After several years of being on the slide, German commercial real estate loan books are now increasing again, according to research by the country’s International Real Estate Business School (IREBS) and Real Capital Analytics, and supported by the vdp (Association of German Pfandbrief Banks).

The German Debt Project, backed by the German Pfandbrief banks, found loan books rose in size by 0.8% last year. The increase is the first recorded by the University of Regensburg’s (with which IREBS is affiliated) real estate research department since 2008. “This study is important for overall understanding of the market for commercial property financing”, said Jan Bettink, chairman of Berlin Hyp and the president of the vdp.

At presentations in Berlin and Frankfurt, IREBS said the necessary ‘cleanups’ in the wake of the crisis have now been completed “to a large extent”, with the market once again growing.

The survey found that most institutions are optimistic and expect loan books to grow with new business. IREBS said 72% of the 32 surveyed financial institutions expect loan books to grow – with 32% expecting an increase of more than 5%. A weighted average loan book growth of 2.6% was predicted for this year and 3% for the next two years.

The survey found an increased willingness to lend in prime locations in secondary cities, as well as in secondary locations in prime cities.
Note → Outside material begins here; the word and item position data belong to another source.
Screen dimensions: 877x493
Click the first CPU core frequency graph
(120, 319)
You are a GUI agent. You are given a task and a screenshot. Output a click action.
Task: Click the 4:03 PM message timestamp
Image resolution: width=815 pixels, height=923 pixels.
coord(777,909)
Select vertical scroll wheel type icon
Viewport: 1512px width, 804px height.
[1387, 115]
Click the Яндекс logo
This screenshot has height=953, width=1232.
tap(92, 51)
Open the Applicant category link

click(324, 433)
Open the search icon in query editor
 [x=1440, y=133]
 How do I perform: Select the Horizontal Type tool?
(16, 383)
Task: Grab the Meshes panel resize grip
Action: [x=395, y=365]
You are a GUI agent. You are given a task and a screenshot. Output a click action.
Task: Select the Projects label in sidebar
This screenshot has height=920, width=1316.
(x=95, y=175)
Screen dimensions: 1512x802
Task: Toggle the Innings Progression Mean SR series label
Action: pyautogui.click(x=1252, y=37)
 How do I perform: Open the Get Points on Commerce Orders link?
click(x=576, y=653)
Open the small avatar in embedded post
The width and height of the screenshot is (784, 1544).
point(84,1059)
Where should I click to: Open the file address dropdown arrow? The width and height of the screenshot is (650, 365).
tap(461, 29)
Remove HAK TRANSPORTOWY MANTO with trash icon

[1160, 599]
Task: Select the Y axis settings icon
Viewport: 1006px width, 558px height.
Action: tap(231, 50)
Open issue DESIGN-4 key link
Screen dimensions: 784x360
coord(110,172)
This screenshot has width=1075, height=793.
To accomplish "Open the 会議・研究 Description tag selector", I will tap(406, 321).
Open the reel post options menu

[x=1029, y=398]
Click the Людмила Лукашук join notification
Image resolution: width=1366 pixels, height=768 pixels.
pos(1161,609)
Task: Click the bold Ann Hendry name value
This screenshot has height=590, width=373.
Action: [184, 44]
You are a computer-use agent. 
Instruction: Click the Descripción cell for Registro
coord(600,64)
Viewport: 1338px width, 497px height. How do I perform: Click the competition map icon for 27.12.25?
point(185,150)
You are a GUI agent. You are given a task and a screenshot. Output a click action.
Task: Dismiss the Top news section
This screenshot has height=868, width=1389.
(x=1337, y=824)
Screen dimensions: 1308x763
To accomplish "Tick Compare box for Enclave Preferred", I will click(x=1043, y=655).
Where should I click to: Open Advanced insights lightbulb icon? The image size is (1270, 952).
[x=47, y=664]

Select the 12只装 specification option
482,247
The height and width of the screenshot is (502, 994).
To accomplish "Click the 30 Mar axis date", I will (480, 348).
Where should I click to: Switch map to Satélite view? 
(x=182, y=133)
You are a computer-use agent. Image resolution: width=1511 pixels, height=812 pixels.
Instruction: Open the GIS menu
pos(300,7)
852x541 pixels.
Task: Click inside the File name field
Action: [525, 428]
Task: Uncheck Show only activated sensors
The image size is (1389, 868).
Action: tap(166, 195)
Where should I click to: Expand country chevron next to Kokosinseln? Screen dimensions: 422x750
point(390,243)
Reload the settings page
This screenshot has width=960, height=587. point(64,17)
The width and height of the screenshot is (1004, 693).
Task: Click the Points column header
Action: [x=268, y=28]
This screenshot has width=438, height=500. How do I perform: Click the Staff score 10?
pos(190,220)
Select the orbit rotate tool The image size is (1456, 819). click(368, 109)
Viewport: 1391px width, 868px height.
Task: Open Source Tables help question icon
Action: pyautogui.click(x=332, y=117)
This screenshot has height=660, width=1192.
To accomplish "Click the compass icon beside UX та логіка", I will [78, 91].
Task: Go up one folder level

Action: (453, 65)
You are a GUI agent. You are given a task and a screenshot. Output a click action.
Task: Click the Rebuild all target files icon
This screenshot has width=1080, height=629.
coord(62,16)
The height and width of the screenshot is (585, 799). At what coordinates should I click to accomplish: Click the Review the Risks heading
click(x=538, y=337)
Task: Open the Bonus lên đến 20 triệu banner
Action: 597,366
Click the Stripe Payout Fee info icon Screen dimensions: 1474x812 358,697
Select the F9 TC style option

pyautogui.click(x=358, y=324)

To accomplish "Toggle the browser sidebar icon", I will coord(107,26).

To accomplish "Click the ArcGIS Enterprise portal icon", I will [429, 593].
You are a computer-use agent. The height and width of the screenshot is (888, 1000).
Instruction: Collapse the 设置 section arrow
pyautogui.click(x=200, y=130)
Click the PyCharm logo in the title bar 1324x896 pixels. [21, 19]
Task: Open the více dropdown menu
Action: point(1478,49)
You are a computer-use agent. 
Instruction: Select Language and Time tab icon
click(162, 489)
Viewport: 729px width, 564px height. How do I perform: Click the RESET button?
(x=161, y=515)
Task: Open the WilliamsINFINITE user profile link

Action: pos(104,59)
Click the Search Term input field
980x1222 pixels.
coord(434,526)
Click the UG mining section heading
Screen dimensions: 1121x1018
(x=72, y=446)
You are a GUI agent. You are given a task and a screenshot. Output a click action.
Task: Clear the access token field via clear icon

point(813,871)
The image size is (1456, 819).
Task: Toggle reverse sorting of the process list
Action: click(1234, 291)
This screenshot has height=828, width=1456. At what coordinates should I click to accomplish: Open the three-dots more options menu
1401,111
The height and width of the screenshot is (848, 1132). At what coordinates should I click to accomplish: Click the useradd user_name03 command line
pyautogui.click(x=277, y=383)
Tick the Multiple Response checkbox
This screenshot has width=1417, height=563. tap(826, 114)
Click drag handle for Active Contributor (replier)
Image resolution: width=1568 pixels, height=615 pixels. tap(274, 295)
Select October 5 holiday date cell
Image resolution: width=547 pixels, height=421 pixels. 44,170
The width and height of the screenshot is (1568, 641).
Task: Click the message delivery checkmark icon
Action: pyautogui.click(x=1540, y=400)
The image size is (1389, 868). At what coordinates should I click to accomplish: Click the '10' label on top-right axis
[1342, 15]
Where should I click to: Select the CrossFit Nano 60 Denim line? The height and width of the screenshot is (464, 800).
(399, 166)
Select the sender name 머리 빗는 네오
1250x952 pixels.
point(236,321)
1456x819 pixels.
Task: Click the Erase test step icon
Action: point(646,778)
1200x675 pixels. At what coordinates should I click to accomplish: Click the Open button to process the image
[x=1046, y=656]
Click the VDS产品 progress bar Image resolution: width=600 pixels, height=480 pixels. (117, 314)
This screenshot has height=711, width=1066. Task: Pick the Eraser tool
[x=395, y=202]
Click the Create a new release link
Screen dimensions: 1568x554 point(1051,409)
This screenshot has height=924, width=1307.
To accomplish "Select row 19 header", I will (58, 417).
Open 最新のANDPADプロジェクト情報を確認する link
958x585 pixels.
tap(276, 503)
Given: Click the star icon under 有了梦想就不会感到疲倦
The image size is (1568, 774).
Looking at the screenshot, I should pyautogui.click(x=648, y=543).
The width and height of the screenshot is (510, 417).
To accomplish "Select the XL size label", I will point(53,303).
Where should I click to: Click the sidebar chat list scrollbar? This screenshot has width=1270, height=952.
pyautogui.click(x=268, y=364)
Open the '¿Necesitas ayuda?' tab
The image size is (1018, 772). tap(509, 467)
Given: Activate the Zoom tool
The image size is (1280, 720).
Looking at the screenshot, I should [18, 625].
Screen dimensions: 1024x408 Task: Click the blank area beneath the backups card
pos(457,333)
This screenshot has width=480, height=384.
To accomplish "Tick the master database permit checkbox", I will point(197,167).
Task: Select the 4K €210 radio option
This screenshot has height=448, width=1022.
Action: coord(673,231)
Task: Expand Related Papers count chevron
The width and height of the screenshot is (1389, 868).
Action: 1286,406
Lack of appetite for lending in secondary cities has, IREBS said, decreased significantly, as a result of rising competitive pressure and decreased financing potential in prime cities.

“Properties in Germany, even in less-favourable locations in secondary cities, are able to obtain a broad range of finance facilities,” IREBS said.

Respondents expect margins to decrease this year and next year, by about 25 basis points to about 114 bps, with loan-to-value ratios rising. The margins will shrink further towards 100bps by 2016, the survey predicts. “This is no reason for concern”, says co-author Markus Hesse, pointing to the fact that lenders increased margins gradually over the last four years, while keeping loan-to-value ratios stable and, in some cases, reducing them.

Professor Dr. Tobias Just, the Chair of Real Estate at the IREBS Institute and scientific leader of the survey, warned of the changes ahead for bank providers. "For real estate financing institutions, it is important not to rely only on the positive German economic outlook and, above all, on historically low interest rates," he said. "To escape the rising competitive pressure, it is now necessary to occupy profitable niches that offer a higher margin potential."

The IREBS study concluded that the two most important challenges for German real estate lenders are the sharp rise in competition and increased regulatory requirements.